De verdediging heeft vrijspraak bepleit en heeft daartoe gesteld dat het bewijs niet toereikend is om daar een bewezenverklaring op te baseren. Steunbewijs voor de verklaring van aangeefster ontbreekt, waardoor niet is voldaan aan het wettig bewijsminimum.
Zo er al voldoende wettig bewijs is, mist het bewijs overtuigingskracht.
5.1.2.
Beoordeling
Op grond van de verklaringen van aangeefster en de verdachte staat vast dat aangeefster en verdachte seks hebben gehad. De lezingen over de vrijwilligheid van dit seksuele contact liggen echter ver uiteen. Gezien de ontkennende verklaring van verdachte dient de verklaring van aangeefster in voldoende mate te worden ondersteund door ander bewijsmateriaal om aan de bewijsminimumregel van artikel 342 lid 2 van het Wetboek van Strafvordering te kunnen voldoen.
In dit verband overweegt de rechtbank als volgt.
Tegenover de verklaring van de verdachte dat hij in de nacht van 12 december 2015 wel heftige seks met aangeefster heeft gehad, maar dat van verkrachting geen sprake is geweest, staat de verklaring van de aangeefster, zoals die zich bevindt in het dossier, en waarin zij heeft verklaard dat zij is verkracht door de verdachte en ook gedetailleerd is ingegaan op het geweld en de bedreiging daarmee waaronder die verkrachting zou hebben plaatsgevonden.
De vraag of de verklaring van aangeefster voldoende steun vindt in andere bewijsmiddelen beantwoordt de rechtbank bevestigend.

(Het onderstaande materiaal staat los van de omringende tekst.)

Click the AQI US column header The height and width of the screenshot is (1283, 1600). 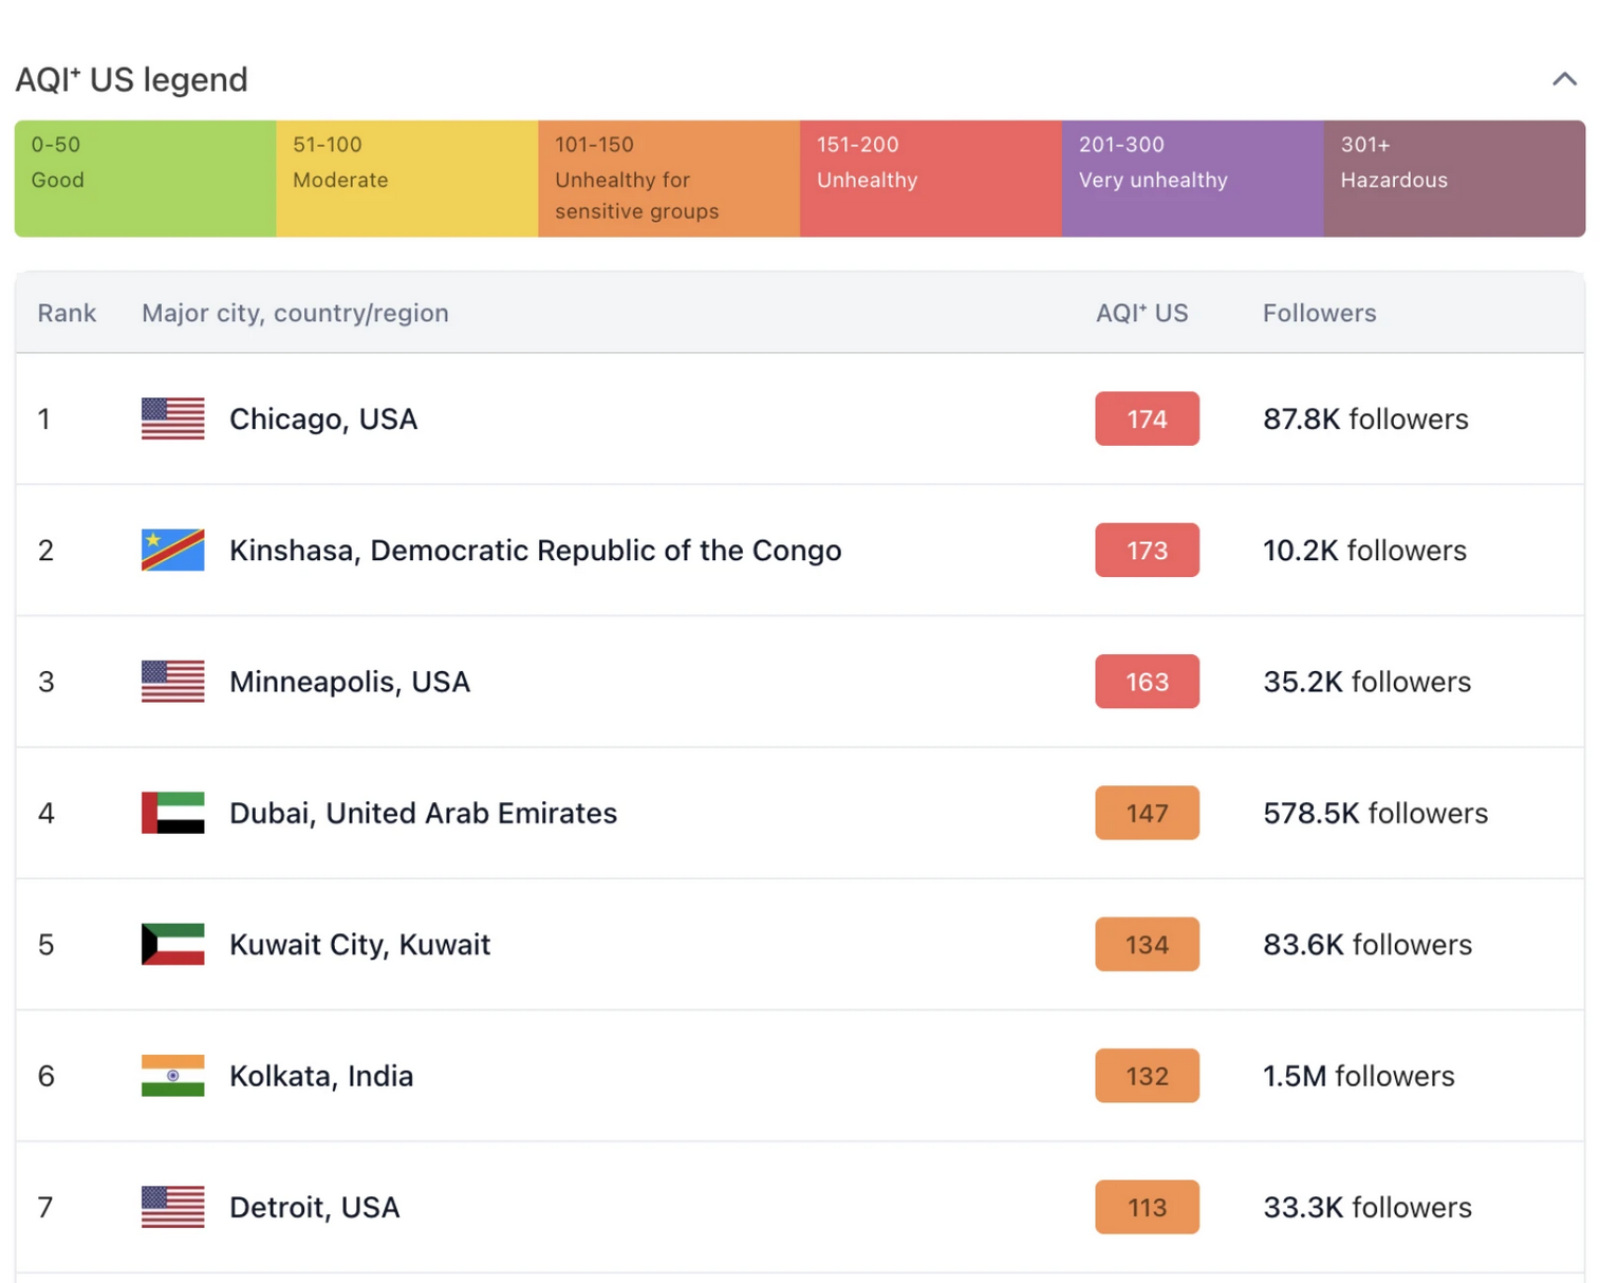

Allereerst geldt dat de verklaringen van aangeefster weliswaar op ondergeschikte onderdelen afwijken, maar dat zij op essentiële onderdelen consistent en gedetailleerd heeft verklaard over wat haar die nacht is overkomen.
Haar verklaring vindt steun in het geconstateerde letsel, dat het gevolg kan zijn geweest van de handelingen waarover zij in haar aangifte heeft verklaard en die aan de verdachte zijn verweten. Zo is uit medische informatie -onder meer- gebleken dat de aangeefster een rode tepel had, hetgeen past in haar verklaring dat de verdachte in haar tepel heeft gebeten.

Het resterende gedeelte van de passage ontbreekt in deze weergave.